#### What is expected:
Check each line of the records for "computer"; collect those that have it.

[Dataset entries]
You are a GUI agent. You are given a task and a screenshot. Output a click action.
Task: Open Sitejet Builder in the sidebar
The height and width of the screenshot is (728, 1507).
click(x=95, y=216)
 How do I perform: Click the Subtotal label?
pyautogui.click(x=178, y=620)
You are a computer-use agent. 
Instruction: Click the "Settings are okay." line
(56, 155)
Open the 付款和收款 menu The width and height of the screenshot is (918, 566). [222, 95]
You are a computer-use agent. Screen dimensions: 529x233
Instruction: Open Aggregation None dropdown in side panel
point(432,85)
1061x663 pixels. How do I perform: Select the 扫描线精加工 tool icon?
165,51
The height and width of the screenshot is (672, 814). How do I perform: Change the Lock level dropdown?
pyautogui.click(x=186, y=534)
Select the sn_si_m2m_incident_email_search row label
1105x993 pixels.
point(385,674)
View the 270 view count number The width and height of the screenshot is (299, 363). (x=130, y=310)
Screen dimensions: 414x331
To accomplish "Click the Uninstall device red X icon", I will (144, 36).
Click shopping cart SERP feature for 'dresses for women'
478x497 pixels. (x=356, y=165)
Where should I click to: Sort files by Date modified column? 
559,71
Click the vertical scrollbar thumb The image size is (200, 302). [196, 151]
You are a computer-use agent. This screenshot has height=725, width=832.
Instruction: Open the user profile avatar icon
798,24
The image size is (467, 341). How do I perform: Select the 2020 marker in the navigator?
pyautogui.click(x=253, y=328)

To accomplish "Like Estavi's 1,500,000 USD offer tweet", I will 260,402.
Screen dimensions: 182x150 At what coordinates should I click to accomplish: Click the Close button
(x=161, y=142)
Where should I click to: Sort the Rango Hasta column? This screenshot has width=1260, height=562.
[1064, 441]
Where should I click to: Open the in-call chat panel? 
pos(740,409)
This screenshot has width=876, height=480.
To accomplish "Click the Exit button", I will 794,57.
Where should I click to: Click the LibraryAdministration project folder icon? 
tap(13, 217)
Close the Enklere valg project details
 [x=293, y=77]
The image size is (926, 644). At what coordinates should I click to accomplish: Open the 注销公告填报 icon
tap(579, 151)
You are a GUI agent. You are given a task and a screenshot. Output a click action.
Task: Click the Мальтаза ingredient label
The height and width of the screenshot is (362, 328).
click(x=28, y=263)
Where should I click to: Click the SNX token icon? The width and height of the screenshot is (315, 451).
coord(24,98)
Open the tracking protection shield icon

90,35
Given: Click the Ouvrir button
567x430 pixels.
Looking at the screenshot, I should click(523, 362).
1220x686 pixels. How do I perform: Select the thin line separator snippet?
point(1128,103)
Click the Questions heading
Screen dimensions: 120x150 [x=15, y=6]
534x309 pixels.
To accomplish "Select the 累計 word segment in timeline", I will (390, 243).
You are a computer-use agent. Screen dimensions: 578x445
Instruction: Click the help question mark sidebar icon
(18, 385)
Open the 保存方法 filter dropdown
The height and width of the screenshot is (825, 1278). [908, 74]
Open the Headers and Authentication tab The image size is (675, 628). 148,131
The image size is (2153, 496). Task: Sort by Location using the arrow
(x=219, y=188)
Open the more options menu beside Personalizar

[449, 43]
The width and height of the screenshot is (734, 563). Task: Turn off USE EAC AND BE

#### Written solution:
You are a computer-use agent. 
You are a computer-use agent. Screen dimensions: 529x233
You are a computer-use agent. This screenshot has height=725, width=832.
You are a computer-use agent. Screen dimensions: 578x445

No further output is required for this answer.